[RECORDED INFORMATION Boundary: Start]
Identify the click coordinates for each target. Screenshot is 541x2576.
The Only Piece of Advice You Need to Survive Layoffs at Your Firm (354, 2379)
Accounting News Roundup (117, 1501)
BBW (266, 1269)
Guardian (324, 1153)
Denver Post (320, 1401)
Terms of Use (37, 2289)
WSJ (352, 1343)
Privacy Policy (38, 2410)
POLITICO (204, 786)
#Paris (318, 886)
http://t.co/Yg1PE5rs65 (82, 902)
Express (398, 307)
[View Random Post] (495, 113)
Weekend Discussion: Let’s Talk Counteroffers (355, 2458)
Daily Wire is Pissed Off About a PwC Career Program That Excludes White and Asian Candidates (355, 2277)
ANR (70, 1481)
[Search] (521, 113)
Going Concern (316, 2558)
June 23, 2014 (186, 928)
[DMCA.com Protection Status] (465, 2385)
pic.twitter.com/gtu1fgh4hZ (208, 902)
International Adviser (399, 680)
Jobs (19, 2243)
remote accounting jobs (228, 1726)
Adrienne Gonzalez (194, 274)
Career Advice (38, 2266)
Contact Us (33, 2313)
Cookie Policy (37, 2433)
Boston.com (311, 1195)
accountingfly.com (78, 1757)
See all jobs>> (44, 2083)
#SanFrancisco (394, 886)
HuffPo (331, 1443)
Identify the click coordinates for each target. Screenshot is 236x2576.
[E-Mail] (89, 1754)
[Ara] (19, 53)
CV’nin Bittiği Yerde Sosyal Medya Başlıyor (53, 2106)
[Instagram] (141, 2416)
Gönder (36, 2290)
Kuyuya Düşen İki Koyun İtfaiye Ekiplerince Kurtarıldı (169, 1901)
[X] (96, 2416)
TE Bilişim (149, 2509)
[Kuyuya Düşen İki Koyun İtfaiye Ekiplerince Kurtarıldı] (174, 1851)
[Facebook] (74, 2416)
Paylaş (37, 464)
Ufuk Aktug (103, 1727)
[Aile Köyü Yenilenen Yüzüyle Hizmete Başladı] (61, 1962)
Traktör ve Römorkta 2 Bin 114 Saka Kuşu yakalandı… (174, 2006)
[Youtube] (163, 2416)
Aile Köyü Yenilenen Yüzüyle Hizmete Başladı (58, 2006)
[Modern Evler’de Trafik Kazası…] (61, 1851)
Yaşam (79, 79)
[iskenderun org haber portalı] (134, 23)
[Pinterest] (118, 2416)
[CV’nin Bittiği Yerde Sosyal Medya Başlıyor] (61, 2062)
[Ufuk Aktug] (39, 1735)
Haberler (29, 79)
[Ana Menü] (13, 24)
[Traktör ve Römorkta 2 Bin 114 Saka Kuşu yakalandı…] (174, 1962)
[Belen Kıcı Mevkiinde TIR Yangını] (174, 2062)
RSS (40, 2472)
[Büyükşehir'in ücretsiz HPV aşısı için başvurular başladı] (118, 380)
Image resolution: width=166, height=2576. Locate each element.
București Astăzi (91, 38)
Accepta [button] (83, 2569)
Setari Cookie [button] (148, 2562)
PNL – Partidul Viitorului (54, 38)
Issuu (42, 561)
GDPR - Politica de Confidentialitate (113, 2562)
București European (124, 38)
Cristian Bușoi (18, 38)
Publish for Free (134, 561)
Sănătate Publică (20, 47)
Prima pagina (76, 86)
[RECORDED INFORMATION Boundary: End]
| PROBLEM TO SOLVE |
The records above should be printed exactly, please, from the first line through the line containing "Terms of Use (37, 2289)", with both ends kept and nothing past it.

| ANSWER BOX |
Identify the click coordinates for each target. Screenshot is 541x2576.
The Only Piece of Advice You Need to Survive Layoffs at Your Firm (354, 2379)
Accounting News Roundup (117, 1501)
BBW (266, 1269)
Guardian (324, 1153)
Denver Post (320, 1401)
Terms of Use (37, 2289)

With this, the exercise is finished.